Letta “per il Colle larga maggioranza o il governo cadrà”

Esclude poi che il Pd potrebbe votare Silvio Brelusconi

GP

Se si chiede a Letta un nome per il Colle risponde che è troppo presto; prima la legge di bilancio e da gennaio se ne potrà discutere. Detto questo auspica però che i partiti trovino la più ampia convergenza sulla figura che dovrà sostituire Sergio Mattarella, che esclude possa essere Silvio Berlusconi. Considerazione identica, quest’ultima, a quella fatta giorni addietro da Conte.

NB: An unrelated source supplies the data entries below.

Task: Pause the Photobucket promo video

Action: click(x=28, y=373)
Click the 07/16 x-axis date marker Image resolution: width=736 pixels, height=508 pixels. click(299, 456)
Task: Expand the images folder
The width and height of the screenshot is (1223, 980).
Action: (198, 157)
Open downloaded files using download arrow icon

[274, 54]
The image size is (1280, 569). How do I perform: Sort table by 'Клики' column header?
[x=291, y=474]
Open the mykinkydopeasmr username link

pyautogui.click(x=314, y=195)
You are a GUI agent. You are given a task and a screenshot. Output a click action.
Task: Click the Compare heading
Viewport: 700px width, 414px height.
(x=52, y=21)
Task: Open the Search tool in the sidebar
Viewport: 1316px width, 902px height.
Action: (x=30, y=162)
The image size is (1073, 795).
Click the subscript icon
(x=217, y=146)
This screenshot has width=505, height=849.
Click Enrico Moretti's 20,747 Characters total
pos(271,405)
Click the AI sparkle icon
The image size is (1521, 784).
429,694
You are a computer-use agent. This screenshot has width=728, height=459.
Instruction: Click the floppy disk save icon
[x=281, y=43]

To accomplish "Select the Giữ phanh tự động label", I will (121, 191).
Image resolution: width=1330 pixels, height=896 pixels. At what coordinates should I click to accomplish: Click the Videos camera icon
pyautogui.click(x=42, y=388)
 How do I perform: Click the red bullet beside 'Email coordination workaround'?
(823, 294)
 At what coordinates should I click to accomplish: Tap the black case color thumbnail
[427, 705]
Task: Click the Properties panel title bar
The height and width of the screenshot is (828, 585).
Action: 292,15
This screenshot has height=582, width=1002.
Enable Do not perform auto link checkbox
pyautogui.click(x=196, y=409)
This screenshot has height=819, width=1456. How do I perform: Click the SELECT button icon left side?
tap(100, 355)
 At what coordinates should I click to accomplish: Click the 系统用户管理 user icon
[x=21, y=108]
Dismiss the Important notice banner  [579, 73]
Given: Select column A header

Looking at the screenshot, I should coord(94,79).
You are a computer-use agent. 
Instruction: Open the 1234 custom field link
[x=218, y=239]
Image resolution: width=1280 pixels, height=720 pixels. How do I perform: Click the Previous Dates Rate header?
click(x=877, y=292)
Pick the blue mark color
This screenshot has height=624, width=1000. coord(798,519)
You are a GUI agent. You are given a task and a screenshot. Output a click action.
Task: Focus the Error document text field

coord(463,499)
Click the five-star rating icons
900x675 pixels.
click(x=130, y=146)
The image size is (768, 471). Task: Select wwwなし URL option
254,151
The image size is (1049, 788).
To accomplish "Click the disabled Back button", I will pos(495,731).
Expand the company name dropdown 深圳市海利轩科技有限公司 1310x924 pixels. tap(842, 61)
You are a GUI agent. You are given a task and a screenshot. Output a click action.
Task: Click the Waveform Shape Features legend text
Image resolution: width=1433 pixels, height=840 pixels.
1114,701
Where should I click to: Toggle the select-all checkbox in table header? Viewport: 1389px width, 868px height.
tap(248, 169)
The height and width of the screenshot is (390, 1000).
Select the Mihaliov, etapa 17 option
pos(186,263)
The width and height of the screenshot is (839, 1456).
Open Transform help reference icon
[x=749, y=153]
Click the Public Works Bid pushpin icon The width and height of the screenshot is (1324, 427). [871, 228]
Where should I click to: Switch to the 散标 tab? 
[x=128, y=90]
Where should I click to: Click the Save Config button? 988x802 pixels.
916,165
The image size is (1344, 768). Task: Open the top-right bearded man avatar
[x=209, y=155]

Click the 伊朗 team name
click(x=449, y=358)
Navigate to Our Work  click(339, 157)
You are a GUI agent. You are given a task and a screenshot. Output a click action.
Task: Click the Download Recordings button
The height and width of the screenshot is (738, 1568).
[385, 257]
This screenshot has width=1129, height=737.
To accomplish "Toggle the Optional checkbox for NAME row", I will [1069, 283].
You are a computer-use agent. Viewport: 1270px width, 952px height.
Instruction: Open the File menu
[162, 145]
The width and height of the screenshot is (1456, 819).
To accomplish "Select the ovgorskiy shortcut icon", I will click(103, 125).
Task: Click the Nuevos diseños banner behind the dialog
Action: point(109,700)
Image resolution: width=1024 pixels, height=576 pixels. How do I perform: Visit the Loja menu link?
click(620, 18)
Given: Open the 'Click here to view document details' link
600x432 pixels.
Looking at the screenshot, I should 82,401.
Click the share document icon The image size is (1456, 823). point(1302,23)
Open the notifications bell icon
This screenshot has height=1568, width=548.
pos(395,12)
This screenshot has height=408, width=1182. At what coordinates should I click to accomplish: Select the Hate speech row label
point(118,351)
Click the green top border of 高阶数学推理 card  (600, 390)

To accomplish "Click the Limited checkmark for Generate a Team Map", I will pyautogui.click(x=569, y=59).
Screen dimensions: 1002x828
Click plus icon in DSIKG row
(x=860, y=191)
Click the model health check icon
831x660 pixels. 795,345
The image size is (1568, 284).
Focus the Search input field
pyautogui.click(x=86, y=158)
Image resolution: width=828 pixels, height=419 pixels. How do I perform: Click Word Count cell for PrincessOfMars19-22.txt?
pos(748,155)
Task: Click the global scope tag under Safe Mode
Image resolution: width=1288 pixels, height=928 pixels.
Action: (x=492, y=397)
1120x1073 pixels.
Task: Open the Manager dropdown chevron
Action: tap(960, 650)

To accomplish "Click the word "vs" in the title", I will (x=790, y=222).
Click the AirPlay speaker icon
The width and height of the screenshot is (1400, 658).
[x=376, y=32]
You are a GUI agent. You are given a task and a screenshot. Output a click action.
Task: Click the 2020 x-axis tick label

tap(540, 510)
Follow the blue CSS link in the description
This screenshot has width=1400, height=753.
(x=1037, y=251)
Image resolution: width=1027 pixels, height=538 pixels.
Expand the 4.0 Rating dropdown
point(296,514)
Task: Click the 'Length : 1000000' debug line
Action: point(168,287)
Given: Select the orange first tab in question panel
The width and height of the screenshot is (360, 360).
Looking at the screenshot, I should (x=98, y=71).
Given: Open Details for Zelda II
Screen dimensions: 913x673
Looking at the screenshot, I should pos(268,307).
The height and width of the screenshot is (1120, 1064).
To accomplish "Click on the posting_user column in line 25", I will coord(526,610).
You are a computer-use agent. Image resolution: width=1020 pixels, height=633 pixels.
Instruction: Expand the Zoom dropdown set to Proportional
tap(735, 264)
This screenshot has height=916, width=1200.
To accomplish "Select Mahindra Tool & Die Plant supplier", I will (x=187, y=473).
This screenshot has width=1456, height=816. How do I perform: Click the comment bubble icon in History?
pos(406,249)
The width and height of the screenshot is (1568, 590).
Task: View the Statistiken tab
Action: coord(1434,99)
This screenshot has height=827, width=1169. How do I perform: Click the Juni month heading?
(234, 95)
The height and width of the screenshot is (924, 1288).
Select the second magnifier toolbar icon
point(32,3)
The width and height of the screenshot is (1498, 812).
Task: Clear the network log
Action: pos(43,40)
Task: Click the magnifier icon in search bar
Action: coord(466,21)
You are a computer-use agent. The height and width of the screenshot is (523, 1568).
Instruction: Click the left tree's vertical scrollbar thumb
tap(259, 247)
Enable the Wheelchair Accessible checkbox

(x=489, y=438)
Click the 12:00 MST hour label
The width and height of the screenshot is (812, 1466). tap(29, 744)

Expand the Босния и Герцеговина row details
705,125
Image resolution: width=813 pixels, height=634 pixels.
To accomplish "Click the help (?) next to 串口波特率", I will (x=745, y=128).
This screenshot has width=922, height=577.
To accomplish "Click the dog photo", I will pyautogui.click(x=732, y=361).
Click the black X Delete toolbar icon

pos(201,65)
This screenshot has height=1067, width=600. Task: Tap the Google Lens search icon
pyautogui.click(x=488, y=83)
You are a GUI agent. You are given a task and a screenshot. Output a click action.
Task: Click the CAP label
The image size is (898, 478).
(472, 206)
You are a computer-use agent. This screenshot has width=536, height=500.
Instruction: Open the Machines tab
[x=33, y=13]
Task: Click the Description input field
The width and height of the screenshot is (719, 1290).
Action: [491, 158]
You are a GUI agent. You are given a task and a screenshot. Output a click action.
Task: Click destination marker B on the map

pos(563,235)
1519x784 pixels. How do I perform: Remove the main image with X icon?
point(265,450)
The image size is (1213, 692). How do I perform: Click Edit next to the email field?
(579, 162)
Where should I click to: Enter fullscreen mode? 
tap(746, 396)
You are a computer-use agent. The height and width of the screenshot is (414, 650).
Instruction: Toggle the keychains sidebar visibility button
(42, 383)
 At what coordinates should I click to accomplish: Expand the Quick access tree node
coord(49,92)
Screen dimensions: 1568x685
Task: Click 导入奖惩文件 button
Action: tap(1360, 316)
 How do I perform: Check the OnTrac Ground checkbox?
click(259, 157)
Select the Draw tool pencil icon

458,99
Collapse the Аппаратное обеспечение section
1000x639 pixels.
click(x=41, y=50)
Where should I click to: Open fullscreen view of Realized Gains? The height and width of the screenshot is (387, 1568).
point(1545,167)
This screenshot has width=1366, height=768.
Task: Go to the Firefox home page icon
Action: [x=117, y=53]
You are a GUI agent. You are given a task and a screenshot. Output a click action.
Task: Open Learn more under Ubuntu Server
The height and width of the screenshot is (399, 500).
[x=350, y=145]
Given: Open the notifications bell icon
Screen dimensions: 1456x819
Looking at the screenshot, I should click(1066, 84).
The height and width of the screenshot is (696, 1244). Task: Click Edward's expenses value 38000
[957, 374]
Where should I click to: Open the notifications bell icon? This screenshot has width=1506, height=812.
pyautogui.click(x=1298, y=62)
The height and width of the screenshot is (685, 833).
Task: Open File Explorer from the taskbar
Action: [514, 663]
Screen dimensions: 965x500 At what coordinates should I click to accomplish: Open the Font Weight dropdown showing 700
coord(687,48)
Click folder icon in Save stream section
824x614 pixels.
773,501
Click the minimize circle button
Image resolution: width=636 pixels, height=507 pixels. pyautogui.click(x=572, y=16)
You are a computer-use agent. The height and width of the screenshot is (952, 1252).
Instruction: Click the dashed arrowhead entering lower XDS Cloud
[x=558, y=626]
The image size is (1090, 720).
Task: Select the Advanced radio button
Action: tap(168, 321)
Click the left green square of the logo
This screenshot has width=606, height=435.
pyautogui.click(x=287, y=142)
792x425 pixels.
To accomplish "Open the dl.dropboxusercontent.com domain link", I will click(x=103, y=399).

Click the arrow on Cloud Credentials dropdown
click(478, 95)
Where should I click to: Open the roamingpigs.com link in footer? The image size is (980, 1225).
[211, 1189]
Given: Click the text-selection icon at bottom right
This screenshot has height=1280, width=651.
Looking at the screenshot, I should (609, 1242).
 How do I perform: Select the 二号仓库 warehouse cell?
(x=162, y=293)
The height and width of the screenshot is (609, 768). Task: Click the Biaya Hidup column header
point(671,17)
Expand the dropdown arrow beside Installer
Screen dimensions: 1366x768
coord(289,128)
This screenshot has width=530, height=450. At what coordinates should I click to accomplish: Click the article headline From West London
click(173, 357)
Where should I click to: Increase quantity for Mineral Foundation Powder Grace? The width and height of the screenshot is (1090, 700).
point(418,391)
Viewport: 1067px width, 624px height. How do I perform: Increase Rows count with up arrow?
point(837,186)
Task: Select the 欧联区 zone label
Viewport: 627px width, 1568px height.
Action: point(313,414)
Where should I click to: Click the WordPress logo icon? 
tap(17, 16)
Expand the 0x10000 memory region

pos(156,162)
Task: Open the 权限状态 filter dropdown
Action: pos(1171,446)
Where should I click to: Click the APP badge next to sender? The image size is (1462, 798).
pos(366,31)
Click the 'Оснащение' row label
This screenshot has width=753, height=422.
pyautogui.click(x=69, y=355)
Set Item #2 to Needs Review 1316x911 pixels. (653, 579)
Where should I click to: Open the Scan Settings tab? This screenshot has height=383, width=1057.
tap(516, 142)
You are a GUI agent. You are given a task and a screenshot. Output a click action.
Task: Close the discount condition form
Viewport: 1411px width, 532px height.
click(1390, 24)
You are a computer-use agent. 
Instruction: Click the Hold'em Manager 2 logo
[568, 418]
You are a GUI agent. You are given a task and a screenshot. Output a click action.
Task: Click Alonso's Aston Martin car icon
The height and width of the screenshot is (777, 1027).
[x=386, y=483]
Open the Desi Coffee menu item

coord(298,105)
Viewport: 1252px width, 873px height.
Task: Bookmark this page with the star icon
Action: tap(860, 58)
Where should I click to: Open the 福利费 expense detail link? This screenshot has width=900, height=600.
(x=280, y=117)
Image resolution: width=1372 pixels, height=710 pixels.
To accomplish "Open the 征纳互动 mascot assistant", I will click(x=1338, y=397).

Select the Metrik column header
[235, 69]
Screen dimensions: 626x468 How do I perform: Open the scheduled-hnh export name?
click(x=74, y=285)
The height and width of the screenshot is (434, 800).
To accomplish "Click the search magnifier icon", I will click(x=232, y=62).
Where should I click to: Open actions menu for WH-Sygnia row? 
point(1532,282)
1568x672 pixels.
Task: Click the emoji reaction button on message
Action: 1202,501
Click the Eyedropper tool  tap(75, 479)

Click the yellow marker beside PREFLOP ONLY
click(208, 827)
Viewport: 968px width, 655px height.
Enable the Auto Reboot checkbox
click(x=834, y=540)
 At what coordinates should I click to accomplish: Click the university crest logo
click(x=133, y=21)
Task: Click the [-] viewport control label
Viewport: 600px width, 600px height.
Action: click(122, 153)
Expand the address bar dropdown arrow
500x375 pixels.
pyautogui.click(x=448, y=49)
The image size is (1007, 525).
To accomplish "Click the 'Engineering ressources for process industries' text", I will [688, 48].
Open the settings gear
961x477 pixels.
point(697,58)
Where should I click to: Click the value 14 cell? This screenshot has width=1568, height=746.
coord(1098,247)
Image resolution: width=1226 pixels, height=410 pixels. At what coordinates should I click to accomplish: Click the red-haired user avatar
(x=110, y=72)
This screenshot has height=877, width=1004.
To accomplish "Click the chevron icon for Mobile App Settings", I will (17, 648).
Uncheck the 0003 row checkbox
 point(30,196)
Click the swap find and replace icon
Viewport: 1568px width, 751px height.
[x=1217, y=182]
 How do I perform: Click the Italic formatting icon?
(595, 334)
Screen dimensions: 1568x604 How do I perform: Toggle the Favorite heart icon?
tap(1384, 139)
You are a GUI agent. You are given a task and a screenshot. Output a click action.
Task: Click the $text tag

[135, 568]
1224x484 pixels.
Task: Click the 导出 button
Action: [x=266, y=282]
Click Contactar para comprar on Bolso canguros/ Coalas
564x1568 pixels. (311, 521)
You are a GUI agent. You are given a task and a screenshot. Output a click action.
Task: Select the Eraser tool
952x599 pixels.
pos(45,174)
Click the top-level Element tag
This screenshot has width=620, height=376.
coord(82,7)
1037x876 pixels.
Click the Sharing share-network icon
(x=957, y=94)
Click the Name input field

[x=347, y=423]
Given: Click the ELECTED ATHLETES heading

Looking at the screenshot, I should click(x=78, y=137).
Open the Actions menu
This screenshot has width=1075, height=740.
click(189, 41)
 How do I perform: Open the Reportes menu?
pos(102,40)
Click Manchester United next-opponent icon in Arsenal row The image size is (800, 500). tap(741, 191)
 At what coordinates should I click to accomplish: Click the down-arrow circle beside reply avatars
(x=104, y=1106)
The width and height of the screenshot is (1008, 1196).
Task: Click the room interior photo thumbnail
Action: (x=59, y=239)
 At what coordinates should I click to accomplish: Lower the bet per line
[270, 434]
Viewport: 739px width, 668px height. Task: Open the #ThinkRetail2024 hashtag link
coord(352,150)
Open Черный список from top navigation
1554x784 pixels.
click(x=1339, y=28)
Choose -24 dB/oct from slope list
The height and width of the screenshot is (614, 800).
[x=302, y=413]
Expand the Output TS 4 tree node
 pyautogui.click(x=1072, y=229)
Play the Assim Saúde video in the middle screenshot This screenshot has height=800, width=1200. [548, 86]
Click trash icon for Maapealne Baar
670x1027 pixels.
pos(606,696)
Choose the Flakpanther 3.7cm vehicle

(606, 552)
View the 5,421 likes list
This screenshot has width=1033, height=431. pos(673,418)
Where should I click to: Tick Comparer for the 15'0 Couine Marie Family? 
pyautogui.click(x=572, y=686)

Sul referendum per la liberalizzazione delle droghe leggere non dice la sua opinione “che ha maturato, ma è indispensabile non influenzare il Pd e lasciarlo decidere liberamente.

Sul fine vita auspica che non finisca per essere l’ennesima battaglia ideologica, dove a rimetterci saranno solo il Paesi e quanti sono costretti a trascinare una vita indegna di quel nome. Letta non lo dice, ma probabile stia pensando al ddl Zan.

Non fa mistero di avversare “la destra sovranista che flirta con Orban e con chi comprime i diritti”. E per sconfiggerla ritiene che lo strumento siano le Agorà: “Dobbiamo costruire un’alternativa forte e coesa. Come fare? Con le Agorà: dobbiamo rendere i cittadini protagonisti, con un incontro di sigle, di partiti e partitini non ce la faremo mai”. 

Per qualcuno le Agorà sono un parto di eccessivo intellettualismo, sta di fatto che riecheggiano, rivedute, corrette ed aggiornate al 2021 a quell’appello che Romano Prodi lanciò alla società civile e gli permise di battere un Berlusconi che all’epoca sembrava incontenibile. Sperando, ovviamente, che non si faccia il bis, sull’orma di Prodi che mise da parte quel patrimonio di idee e di forza morale, autocondannando il suo governo ad una repentina fine indecorosa.